In 1939 Picart le Doux met Jean Lurçat, the most important figure in the renaissance of French tapestry
in the early 20th century (blog post to follow). At the time Lurçat had settled in Aubusson
at the request of the French Ministry of National Education to create a new center for tapestry design
and production. The two men became close associates, and in 1943 le Doux created his first tapestry cartoons
for the passenger ship “la Marseillaise”. In 1947, together with Marc Saint-Saëns, they founded
the Association of Tapestry Cartoon-Painters to promote the revival of tapestry design.
Le Chalut, 1952
This group of artists shared the same theories and aesthetics.
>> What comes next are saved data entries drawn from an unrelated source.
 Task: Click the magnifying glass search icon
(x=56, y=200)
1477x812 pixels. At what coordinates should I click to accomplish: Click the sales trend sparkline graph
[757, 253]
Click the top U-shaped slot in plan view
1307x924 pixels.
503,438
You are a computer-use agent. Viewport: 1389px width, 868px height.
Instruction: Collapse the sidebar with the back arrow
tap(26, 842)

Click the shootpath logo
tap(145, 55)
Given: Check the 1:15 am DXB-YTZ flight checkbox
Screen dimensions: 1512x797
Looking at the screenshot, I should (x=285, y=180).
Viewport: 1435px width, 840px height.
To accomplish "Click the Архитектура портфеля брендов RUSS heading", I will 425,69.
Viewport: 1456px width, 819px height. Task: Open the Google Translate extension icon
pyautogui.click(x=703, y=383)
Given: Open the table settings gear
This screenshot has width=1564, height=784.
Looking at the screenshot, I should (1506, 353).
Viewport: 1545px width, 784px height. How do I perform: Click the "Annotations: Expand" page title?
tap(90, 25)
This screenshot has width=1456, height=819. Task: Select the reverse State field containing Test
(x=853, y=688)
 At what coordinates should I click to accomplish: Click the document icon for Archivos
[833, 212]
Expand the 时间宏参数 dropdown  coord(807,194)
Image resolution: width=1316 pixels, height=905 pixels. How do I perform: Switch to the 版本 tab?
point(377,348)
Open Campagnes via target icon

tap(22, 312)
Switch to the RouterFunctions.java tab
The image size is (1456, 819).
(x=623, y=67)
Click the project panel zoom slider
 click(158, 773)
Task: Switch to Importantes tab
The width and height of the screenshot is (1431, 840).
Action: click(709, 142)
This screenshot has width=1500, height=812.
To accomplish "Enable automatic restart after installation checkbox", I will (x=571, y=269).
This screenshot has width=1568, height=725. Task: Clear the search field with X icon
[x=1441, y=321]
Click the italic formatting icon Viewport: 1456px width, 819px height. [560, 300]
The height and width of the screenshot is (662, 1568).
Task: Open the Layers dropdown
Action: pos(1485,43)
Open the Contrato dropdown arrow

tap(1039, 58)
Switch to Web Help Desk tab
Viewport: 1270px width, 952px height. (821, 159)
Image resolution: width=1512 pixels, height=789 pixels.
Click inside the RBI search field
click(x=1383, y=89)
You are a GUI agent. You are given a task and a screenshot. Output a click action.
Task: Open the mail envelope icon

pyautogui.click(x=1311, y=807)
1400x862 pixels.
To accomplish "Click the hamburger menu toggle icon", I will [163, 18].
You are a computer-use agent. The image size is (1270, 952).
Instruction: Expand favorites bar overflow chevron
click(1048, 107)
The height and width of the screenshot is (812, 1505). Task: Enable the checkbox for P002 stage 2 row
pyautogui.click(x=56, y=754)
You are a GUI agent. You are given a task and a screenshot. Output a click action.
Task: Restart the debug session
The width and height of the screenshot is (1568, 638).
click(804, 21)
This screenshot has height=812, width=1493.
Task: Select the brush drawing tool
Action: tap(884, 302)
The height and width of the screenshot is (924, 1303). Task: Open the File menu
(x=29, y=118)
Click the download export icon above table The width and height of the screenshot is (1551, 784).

They believed that tapestries
should be original works of art rather than copies of paintings. Their works utilized a limited color palette
and symbolic subject matter. They were conceived for hanging on walls and specific architectural spaces,
and were often commissioned by the state to be showcased in in embassies, museums, schools and public buildings.
Flore des Tropiques, 1961
Le Chant du Matin, 1965 ca.
Picart le Doux designed over four hundred original tapestries during his lifetime. He also continued
to work as a commercial artist, and during the 1950s designed a series of posters for the French Tourist Office.
In 1951 he was one of the founding fathers of the Alliance Graphique Internationale with Jean Colin,
Jacques Nathan Garamond, Fritz Bühler and Donald Brun, and became the association's first president.
He also produced lithographs, and Illustrated deluxe editions and artist books by major French authors
including Jean Cocteau, Verlaine, Baudelaire Apollinaire, and Colette. Picart le Doux had many exhibitions
throughout his life (he died in 1982), and his works can be found in the collections
of numerous museums in France and abroad.